True GDPR Compliance Should Focus on Full Encryption … Well Done To Denmark
True GDPR Compliance Should Focus on Encryption … Well Done To Denmark
I have attended so many GDPR compliance talks, and I was surprised about how few companies were talking about encryption. Much of the industry perhaps lacks a bit of leadership from cyber security professionals in pushing forward the case end-to-end encryption.
Unfortunately, if it was left to companies such as Microsoft, we would continue on without any thought of encryption in our documents and emails. But a few countries in the world are now setting good standards in respect to GDPR.
On 1 January 2019, companies in Denmark will have to make sure that all sensitive emails are encrypted with end-to-end encryption (complying fully with Article 9 of GDPR). In this way, not even system administrators will be able to read user’s emails.
And so for an email system which has existed for over 40 years, it is quite shocking that we are only now starting to take the security of emails seriously. Ask Sony about how embarrassing the leak of corporate emails can be.
The move is likely to start a wave of change across the EU, as companies adopt the leadership of Denmark. With the increase in data breaches, it seems that it is one of the best ways to prevent serious leakages of sensitive information. One must wonder why areas such as health care haven’t already moved to end-to-end encryption, as the article covers:
Personal data revealing racial or ethnic origin, political opinions, religious or philosophical beliefs, or trade union membership, and the processing of genetic data, biometric data for the purpose of uniquely identifying a natural person, data concerning health or data concerning a natural person’s sex life or sexual orientation.

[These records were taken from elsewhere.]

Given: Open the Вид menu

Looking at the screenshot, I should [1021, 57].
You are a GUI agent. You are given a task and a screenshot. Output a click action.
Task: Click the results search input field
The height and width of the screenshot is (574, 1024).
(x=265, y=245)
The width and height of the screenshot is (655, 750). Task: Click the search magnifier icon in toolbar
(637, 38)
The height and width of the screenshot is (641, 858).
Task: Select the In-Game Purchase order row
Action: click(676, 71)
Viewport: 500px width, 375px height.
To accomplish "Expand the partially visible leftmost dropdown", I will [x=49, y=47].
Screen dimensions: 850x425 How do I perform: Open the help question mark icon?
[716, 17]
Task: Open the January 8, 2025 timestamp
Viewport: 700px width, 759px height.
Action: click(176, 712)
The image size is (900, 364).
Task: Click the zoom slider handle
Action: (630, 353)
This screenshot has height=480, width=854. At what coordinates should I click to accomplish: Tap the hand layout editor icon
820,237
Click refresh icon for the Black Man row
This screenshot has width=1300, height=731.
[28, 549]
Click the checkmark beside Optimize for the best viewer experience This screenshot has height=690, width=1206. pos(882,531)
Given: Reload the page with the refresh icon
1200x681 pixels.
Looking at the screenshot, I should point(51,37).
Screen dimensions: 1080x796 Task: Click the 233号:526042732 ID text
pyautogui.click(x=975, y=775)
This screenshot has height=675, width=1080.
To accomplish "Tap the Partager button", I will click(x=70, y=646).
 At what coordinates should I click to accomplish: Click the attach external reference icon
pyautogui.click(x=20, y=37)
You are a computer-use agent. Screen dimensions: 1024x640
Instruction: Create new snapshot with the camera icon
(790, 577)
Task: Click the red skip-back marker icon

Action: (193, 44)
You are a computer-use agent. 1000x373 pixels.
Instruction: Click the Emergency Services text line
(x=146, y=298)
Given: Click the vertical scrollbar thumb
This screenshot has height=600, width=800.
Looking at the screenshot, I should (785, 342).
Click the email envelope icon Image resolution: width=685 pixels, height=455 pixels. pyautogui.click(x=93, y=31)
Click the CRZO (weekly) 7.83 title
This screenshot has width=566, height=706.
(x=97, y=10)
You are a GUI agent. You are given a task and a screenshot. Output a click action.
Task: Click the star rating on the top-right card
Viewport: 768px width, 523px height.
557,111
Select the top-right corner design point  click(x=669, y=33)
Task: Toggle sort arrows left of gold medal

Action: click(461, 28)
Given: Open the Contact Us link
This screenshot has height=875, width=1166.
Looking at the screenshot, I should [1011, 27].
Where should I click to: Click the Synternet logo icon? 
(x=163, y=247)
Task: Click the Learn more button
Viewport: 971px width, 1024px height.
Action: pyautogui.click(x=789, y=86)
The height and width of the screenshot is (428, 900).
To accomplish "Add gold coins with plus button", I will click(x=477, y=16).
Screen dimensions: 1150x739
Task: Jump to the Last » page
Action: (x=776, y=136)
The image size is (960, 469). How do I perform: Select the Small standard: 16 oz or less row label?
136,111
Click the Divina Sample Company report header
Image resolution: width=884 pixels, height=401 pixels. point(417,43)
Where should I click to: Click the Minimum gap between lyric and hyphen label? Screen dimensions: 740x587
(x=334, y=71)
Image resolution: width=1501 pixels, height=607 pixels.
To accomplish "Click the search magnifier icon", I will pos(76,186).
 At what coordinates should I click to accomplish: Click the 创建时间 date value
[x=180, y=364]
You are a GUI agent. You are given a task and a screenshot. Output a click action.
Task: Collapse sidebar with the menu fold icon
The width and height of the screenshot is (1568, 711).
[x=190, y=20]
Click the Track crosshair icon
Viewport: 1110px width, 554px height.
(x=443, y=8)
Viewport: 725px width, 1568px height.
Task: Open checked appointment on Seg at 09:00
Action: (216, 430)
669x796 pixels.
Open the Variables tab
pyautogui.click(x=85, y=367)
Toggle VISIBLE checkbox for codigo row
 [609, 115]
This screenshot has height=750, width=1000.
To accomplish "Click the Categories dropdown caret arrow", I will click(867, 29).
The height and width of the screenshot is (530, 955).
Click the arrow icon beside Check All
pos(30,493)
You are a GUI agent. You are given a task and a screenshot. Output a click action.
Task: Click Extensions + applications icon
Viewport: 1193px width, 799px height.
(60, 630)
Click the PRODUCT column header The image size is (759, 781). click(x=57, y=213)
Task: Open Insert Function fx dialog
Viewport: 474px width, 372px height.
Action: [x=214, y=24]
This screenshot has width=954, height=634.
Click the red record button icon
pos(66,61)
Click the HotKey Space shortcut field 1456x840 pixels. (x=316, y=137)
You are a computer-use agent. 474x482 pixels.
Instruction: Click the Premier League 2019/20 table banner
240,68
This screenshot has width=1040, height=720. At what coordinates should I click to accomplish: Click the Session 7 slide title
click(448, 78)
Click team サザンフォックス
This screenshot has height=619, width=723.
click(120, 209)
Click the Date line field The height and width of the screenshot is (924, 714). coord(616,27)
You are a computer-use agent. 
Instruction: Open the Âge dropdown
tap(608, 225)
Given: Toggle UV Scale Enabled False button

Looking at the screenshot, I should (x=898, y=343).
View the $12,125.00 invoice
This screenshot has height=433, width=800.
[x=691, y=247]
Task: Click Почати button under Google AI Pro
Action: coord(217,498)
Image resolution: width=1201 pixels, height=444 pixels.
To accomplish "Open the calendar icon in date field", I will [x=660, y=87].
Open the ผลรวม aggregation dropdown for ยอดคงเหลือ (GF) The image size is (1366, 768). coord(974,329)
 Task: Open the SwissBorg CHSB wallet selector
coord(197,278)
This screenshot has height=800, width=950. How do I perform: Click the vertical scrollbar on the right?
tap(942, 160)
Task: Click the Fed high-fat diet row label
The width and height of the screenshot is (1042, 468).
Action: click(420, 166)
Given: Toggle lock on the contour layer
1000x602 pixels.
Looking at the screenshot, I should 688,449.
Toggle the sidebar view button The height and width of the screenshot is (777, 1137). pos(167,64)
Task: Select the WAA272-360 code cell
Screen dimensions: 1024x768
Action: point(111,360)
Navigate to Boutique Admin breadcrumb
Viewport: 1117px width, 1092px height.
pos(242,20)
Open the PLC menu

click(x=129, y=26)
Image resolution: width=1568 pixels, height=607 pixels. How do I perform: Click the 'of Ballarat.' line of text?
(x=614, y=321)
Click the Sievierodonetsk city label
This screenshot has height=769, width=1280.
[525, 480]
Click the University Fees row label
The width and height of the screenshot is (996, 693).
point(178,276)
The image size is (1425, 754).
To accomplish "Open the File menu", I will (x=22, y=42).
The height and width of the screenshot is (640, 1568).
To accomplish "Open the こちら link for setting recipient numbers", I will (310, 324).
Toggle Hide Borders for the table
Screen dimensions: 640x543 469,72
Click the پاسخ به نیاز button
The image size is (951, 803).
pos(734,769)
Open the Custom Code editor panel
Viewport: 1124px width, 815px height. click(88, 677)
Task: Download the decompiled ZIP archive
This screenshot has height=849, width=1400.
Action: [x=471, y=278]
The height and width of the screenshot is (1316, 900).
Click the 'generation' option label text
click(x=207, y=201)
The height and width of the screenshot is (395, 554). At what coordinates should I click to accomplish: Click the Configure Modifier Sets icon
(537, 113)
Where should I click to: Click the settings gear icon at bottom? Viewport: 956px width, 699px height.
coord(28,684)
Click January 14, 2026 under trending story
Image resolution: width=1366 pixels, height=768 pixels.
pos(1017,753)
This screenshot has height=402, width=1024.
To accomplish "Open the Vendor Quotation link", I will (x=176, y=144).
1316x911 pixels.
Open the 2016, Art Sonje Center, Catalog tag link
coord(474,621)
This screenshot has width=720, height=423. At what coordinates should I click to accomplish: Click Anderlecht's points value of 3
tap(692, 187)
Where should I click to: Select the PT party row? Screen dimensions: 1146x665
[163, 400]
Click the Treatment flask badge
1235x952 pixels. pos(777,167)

Presently email is only secured while it is tunnelled over a network connection, and which provides little security on the emails on the server. End-to-end encryption means that the sender can sign an email for its content, and where only the recipient will have the encryption key to read the email.
One way for Bob to send an email to Alice, is for Bob to generate a unique encryption key, and then encrypt the message for Alice. Bob then encrypts the encryption key with Alice’s public key. Alice can then decrypt the key with her private key, and reveal the message. Bob also takes a hash of the message, and encrypts this with his private key, and gives to Alice, she decrypts it with Bob’s public key, and if she gets the same hash, she knows it was Bob who signed the email, and that the email has not been changed:
Conclusions
While the focus in Denmark is on personally sensitive information, it is likely that it will scale out to cover every email sent within a corporate environment. In five years time, cybersecurity will look back on our time as one which cared little about proper security, and basically applied sticking plasters. The future is towards full encryption of data, and every part of its journey. While countries like Finland, Estonia and Denmark seem to value the rights of privacy of citizens, other countries around the world still want to be able to read emails. The strict compliance of GDPR will see the citizen winning out. For those who mine our emails, or who try to hack them, there will be a change coming soon.